EXERCISE AIM: Leave the pictures out and restate each entry below word for word.
**** STUDY MATERIAL ****
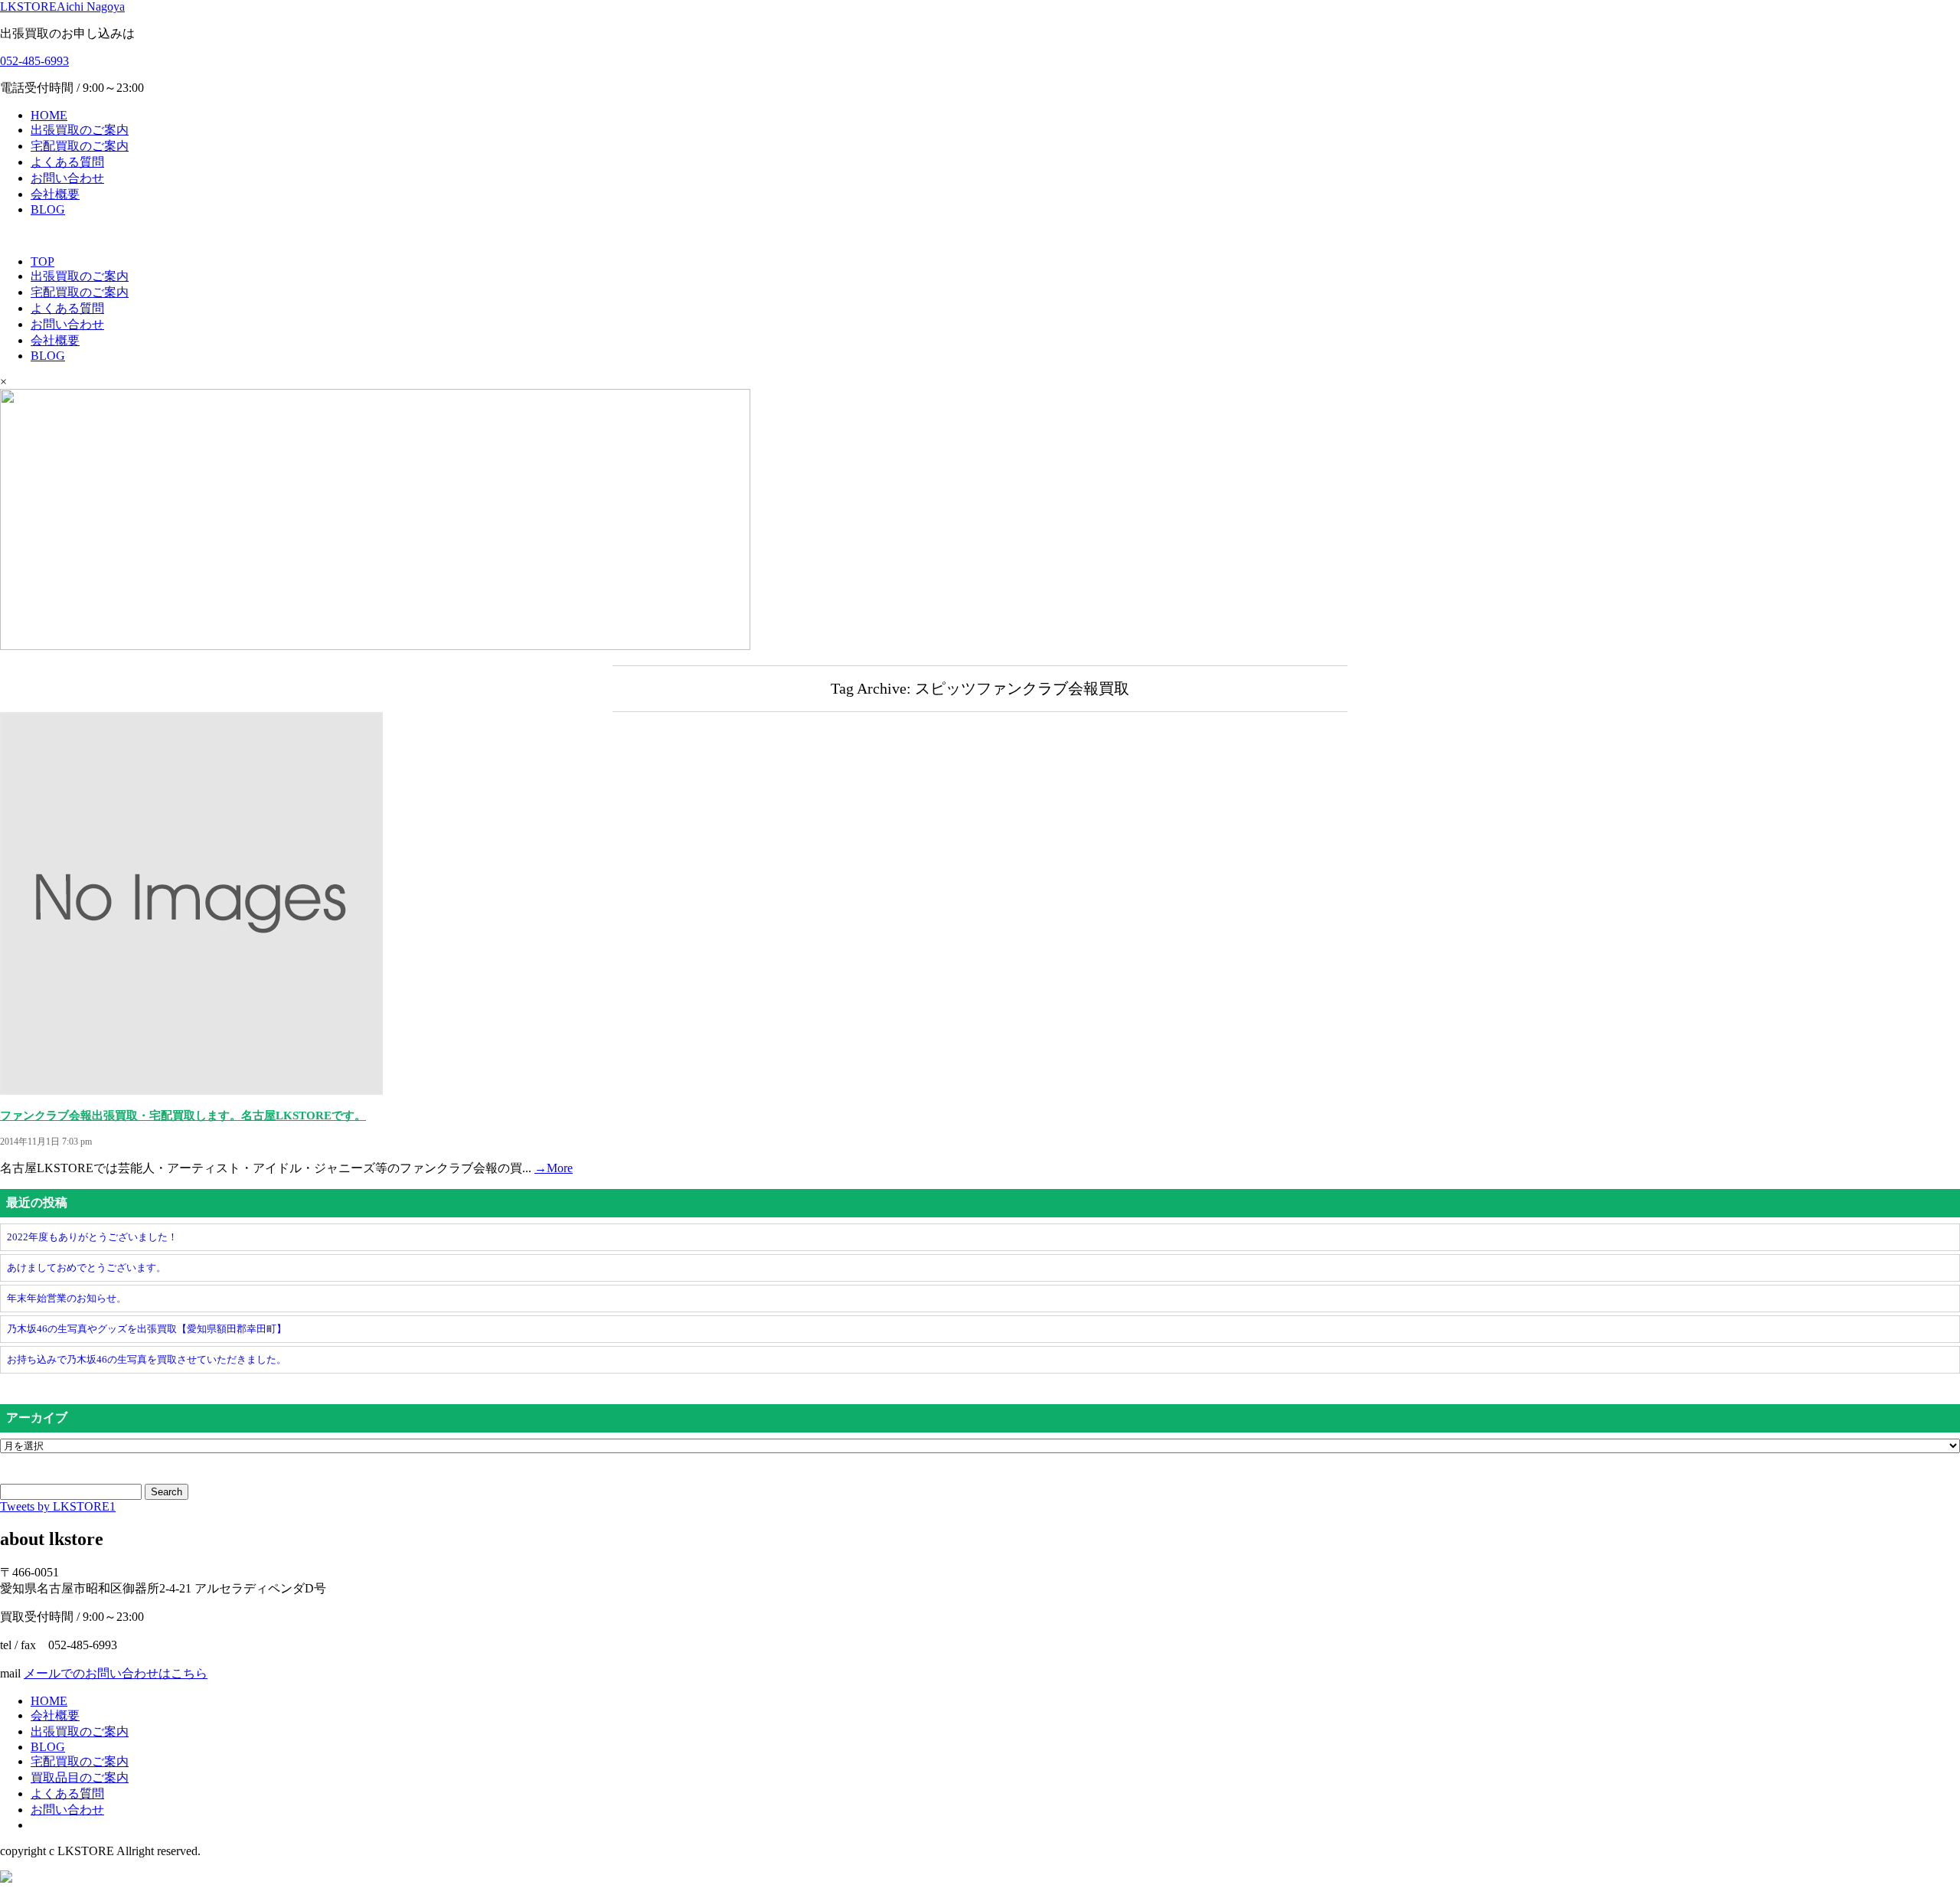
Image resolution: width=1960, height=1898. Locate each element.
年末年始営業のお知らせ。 (66, 1298)
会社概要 (55, 194)
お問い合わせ (67, 178)
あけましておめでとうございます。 (86, 1267)
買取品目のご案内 (80, 1777)
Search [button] (166, 1492)
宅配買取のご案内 (80, 145)
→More (553, 1167)
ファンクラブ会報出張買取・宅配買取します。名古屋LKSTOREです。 (183, 1115)
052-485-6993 (34, 60)
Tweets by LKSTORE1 (58, 1506)
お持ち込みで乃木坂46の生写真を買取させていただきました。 (146, 1359)
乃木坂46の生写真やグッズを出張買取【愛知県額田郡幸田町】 (146, 1328)
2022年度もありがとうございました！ (92, 1237)
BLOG (48, 209)
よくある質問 (67, 161)
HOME (49, 115)
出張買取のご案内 (80, 129)
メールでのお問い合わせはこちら (115, 1673)
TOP (42, 261)
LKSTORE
****
ANSWER:
Image resolution: width=1960, height=1898. Locate each element.
年末年始営業のお知らせ。 (66, 1298)
会社概要 (55, 194)
お問い合わせ (67, 178)
あけましておめでとうございます。 (86, 1267)
買取品目のご案内 (80, 1777)
Search [button] (166, 1492)
宅配買取のご案内 (80, 145)
→More (553, 1167)
ファンクラブ会報出張買取・宅配買取します。名古屋LKSTOREです。 (183, 1115)
052-485-6993 (34, 60)
Tweets by LKSTORE1 (58, 1506)
お持ち込みで乃木坂46の生写真を買取させていただきました。 (146, 1359)
乃木坂46の生写真やグッズを出張買取【愛知県額田郡幸田町】 (146, 1328)
2022年度もありがとうございました！ (92, 1237)
BLOG (48, 209)
よくある質問 (67, 161)
HOME (49, 115)
出張買取のご案内 (80, 129)
メールでのお問い合わせはこちら (115, 1673)
TOP (42, 261)
LKSTORE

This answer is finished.